Your task: Every line of the entries below that includes "will" belongs in the answer, copied as written.

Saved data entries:
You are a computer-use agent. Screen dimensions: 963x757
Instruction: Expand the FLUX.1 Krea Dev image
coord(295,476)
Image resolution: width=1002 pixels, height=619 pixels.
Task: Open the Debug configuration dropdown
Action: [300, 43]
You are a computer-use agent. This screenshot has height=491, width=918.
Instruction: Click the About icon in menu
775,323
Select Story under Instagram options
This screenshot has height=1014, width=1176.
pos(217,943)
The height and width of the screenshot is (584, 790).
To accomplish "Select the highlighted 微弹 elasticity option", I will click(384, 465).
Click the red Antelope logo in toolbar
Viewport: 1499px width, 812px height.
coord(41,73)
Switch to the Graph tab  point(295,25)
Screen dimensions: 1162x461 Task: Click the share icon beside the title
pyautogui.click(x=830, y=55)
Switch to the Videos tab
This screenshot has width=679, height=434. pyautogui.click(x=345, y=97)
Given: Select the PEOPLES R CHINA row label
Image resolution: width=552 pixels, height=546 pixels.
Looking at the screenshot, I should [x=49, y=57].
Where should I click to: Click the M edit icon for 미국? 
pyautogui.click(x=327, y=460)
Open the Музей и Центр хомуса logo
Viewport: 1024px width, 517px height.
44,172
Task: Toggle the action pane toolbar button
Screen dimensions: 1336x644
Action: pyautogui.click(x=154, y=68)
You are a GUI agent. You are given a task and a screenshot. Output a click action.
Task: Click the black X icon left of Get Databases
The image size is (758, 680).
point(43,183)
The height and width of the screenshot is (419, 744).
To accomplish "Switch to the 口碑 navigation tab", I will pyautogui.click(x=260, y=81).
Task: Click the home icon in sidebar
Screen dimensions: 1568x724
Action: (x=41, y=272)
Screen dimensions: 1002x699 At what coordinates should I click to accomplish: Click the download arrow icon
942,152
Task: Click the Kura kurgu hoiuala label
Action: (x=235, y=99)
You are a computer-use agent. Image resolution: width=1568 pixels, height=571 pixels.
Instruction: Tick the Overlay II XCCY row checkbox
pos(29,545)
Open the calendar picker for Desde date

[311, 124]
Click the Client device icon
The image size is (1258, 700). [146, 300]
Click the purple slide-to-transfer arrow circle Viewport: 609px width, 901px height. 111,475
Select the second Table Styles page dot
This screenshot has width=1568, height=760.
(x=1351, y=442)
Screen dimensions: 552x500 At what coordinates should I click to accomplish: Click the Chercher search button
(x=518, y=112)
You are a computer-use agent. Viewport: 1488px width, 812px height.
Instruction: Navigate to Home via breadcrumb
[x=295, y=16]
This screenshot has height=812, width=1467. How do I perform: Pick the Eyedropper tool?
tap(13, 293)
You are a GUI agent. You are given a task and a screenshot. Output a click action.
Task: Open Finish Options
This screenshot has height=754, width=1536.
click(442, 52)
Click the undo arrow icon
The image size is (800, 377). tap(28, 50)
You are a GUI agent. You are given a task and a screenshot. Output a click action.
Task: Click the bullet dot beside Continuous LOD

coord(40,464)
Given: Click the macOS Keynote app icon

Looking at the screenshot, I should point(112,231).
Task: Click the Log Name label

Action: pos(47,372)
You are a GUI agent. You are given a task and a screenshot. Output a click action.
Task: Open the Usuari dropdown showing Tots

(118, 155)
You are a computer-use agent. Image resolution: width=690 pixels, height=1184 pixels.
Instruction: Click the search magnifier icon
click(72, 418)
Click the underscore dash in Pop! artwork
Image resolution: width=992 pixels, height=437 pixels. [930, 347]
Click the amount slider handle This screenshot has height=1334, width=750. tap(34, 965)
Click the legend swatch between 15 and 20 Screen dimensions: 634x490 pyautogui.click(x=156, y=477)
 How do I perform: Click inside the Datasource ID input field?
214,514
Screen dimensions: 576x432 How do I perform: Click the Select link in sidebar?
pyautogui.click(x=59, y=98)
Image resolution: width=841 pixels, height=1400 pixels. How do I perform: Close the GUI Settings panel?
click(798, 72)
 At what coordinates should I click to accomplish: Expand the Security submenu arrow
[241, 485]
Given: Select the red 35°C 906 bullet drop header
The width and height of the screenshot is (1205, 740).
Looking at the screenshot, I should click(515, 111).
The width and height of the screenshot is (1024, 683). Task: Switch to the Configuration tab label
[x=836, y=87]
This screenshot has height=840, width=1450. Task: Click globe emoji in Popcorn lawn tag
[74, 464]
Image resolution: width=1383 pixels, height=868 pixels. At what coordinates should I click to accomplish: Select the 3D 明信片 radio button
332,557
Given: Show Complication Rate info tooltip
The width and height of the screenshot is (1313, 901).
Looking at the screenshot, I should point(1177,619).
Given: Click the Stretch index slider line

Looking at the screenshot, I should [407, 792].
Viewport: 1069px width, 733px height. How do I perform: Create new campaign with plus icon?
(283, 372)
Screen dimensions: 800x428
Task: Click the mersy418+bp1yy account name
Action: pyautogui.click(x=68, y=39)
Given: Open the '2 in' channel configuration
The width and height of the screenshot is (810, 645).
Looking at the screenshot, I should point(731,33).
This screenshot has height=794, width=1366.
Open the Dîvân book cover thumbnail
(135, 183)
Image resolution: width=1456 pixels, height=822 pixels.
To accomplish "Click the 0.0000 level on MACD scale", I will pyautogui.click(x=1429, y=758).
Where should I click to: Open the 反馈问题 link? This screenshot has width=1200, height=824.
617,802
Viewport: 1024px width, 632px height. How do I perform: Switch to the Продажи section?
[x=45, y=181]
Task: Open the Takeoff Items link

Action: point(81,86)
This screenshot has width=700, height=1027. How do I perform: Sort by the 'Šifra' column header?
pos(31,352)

Task result:
To accomplish "Select the highlighted 微弹 elasticity option", I will click(384, 465).
To accomplish "Switch to the 口碑 navigation tab", I will pyautogui.click(x=260, y=81).
To accomplish "Click the 0.0000 level on MACD scale", I will pyautogui.click(x=1429, y=758).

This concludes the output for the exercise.